Doris Lessing, the Nobel Prize-winning author, has donated her entire personal collection of over 3,000 books to the Harare City Library in Zimbabwe and her executors have asked Book Aid International to help. During her life, Lessing was a strong supporter of Book Aid International, so we are particularly glad to be able to help carry out her wishes.
Doris Lessing lived in Zimbabwe (which was then Southern Rhodesia) for 25 years, from 1924 to 1949. She returned in 1956, but was declared a prohibited migrant after speaking out about the Rhodesian regime. She was allowed back to into the country in 1982; and after 1988 she visited Zimbabwe and nurtured two initiatives by the Africa Book Development Organisation and the Africa Community Publishing and Development Trust to provide opportunities for reading and learning through libraries.

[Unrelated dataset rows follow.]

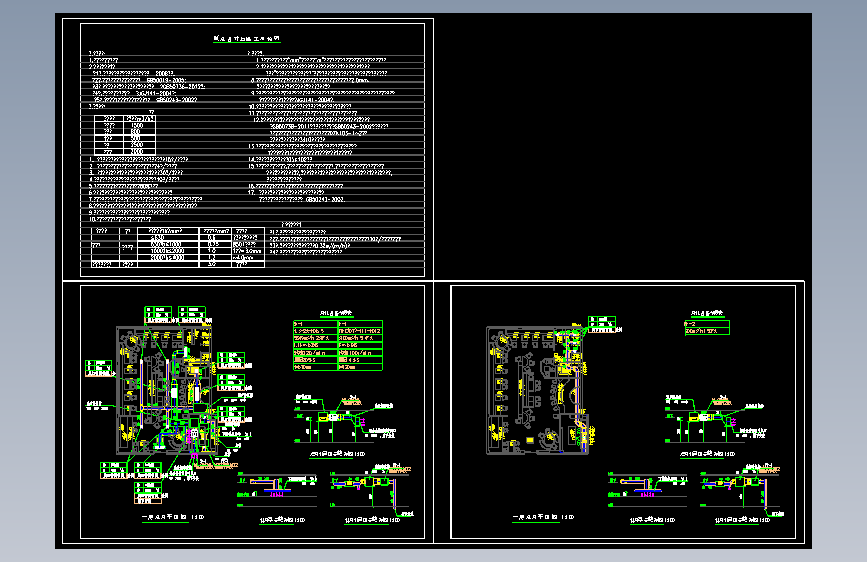Select upper section detail in lower-left sheet
Viewport: 867px width, 562px height.
[x=345, y=419]
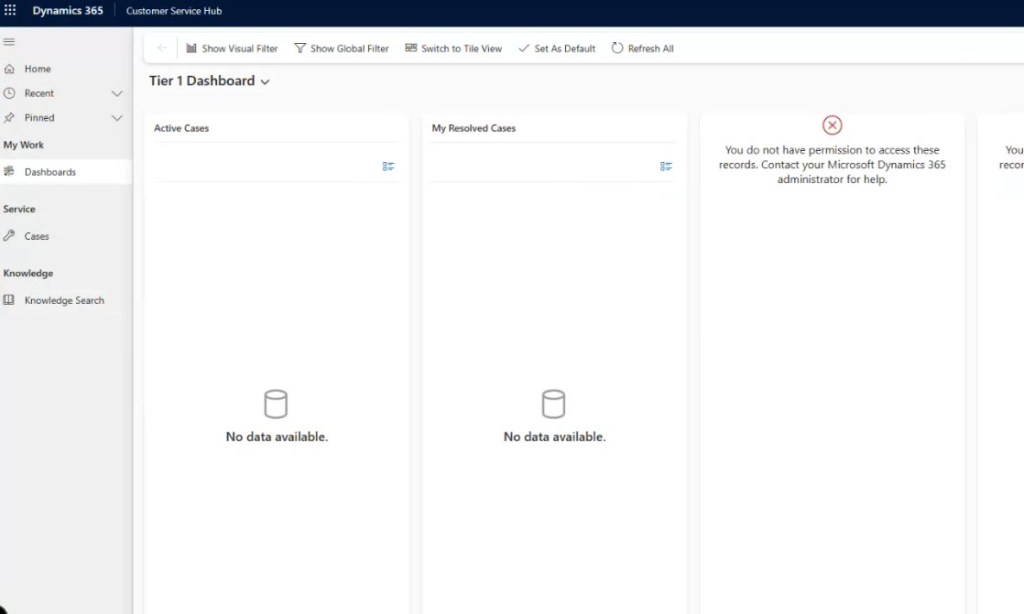The height and width of the screenshot is (614, 1024).
Task: Click the Show Global Filter funnel icon
Action: (300, 48)
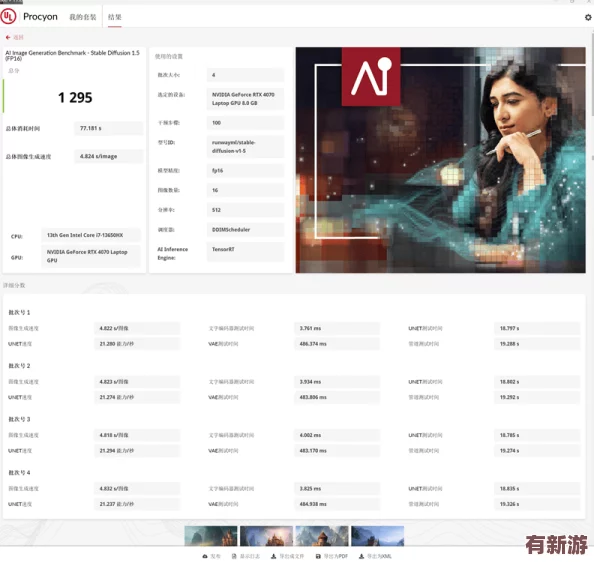Click the export as PDF save icon
This screenshot has width=594, height=563.
(318, 556)
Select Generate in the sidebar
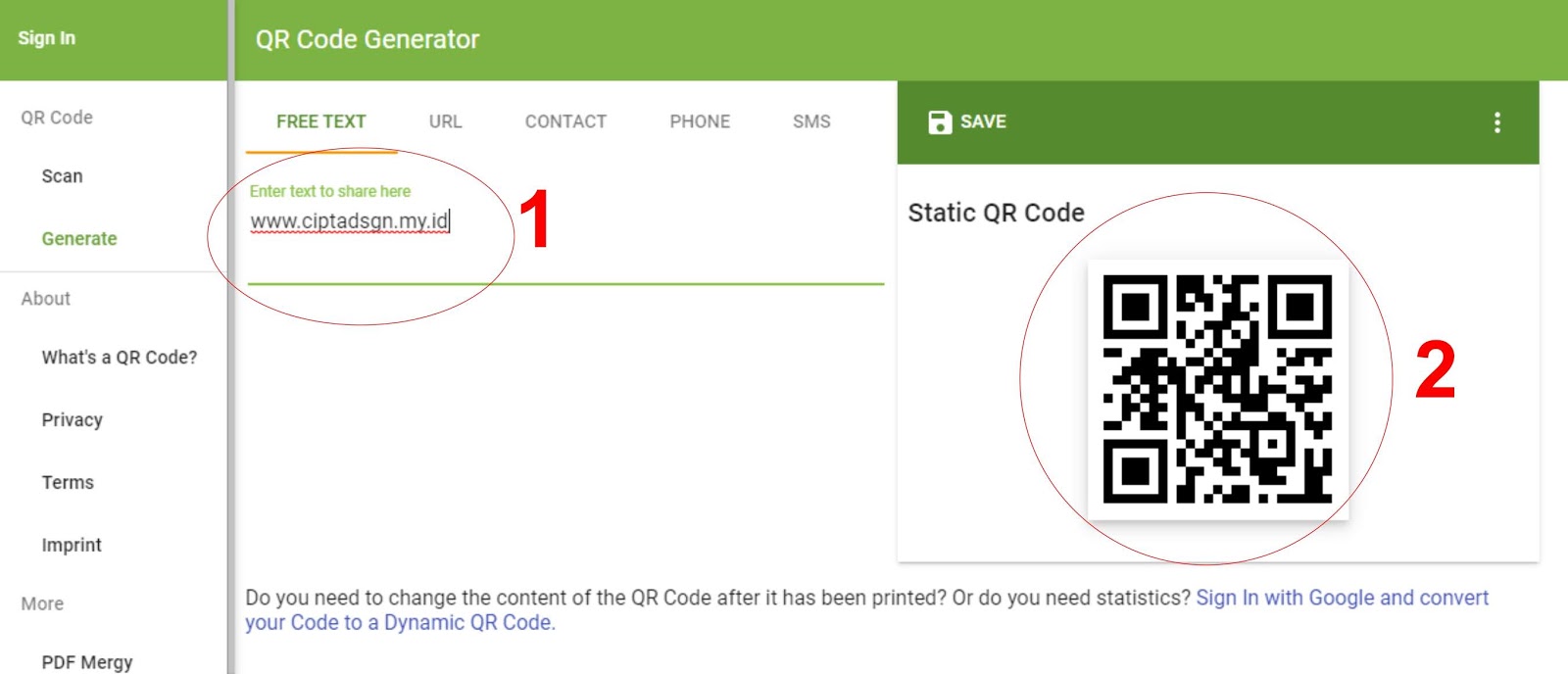Image resolution: width=1568 pixels, height=674 pixels. click(79, 239)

Our team, led by Gardner Thompson and volunteers from Lessing’s publisher HarperCollins, spent a day this week carefully sorting and packing up Lessing’s library in her former home in London. Vanessa Bloor from HarperCollins was fascinated by the variety and breadth of Lessing’s library – “A collection to aspire to!” Felicity Highet was inspired to help Book Aid International as she was reading one of Lessing’s books, The Golden Notebook, when the call went out for volunteers. Lettice Franklin works for Doris Lessing’s editor, and helped to make arrangements for Lessing’s memorial service, so she wanted to be there to help make these last arrangements for the author.
We found books not just in every room of Lessing’s home, but on shelves in every space where shelves could be fitted, in hallways, under stairs – there were books everywhere. Lessing’s collection consists of a wonderful variety of reference books, non-fiction and fiction, poetry, biographies and history books. These books will be deeply appreciated by the people of Zimbabwe, for whom books are a precious but rare resource.
Every year, Book Aid International sends over 50,000 books to Zimbabwe. Libraries in Zimbabwe often have no budget for new books so in many libraries Book Aid International books comprise up to 80 per cent of their collection.
The arrival of the Doris Lessing’s collection will be celebrated at a literacy festival in November 2014, with Lessing’s family, friends and Zimbabwean writers.